A cosa servono le funzioni esecutive? Perché misurarle nella valutazione prescolare?

Nessuno lo sa di preciso! Potrebbero essere definibili come quello che ci permette di organizzarci, di pianificare la nostra giornata, di spostare la nostra attenzione da un compito all’altro, e così via. Se esse siano da considerarsi come un tutt’uno operante su una base comune oppure siano frazionate ed entrino in gioco a seconda della tipologia di compito, è cosa che dipende dal punto di vista del ricercatore, nonostante siano svariate le ricerche compiute in tal senso. Alcuni parlano dell’esistenza di un Sistema Esecutivo Centrale, che dovrebbe indirizzare, come se fosse un vigile, la nostra attenzione a quello che dobbiamo fare. Questo non è da tutti condiviso, ma noi riteniamo che tale spiegazione sia supportata dall’evidenza clinica: i bambini che presentano una lentezza esecutiva hanno come principale difficoltà l’automatizzazione dei processi. E se un bambino non riesce ad automatizzare i processi con la stessa velocità che hanno i pari età, risulterà più lento rispetto ai suoi compagni, farà più fatica ad apprendere la lettura, la scrittura, l’ortografia, il calcolo; dovrà impiegare uno sforzo più notevole per concentrarsi, per controllare i suoi movimenti e per utilizzare al meglio le strategie sottostanti all’acquisizione di un corretto metodo di studio. Questo potrebbe avere delle marcate ricadute sulla sua autostima, poiché si potrà percepire come una persona che funziona peggio degli altri. Ma il punto non è scoprire se funziona meglio o peggio: il punto è capire, lui stesso, i genitori, gli insegnanti, che funziona in maniera semplicemente diversa.

Perché svolgere la valutazione prescolare?

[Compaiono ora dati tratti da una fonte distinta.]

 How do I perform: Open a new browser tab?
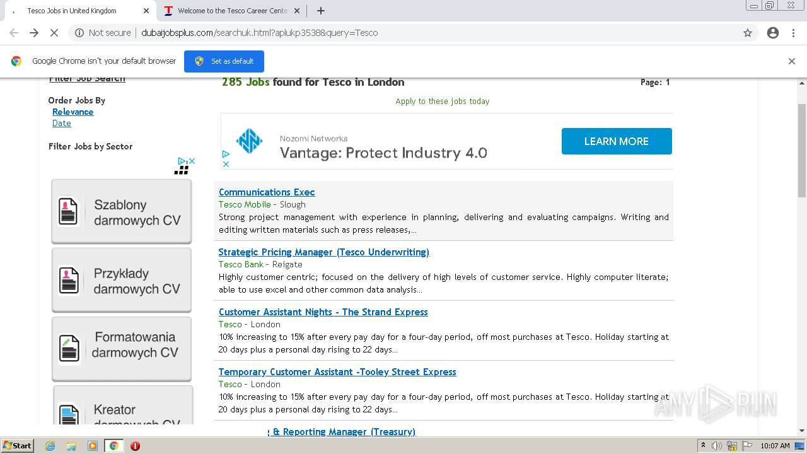[x=321, y=11]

L’importanza della valutazione neuropsicologica non è dire se quel bambino avrà o meno un buon rendimento scolastico, e il colloquio con i genitori non è soltanto volto a supportarli nella gestione degli eventuali comportamenti-problema. Lo scopo della valutazione diventa quello di indagare tutti i livelli del funzionamento del bambino, partendo da tutti gli aspetti della sua intelligenza, fino ad arrivare alla valutazione delle funzioni esecutive.

Perché a 5 anni?

È a questa età che il bambino si deve necessariamente misurare con una serie di richieste e di competenze che gli serviranno all’ingresso della scuola primaria di primo grado. È a questa età che si può ancora intervenire, velocemente, per poter riabilitare quelle aree ritenute carenti, quella attenzione di cui tutti parlano (maestre, genitori) ma che nessuno sa ben definire, poiché coinvolge non un comportamento, ma uno stile di comportamento e di funzionamento, quando le aree cerebrali coinvolte presentano un funzionamento diverso da quello normo-tipico. Ancora, è a questa età che la preoccupazione genitoriale si fa avanti più di prima, poiché se prima era focalizzata sulle funzioni di base, vitali, adesso è focalizzata sul quesito: quali strumenti e quali mezzi ha il mio bambino per affrontare queste nuove sfide? Come posso aiutarlo?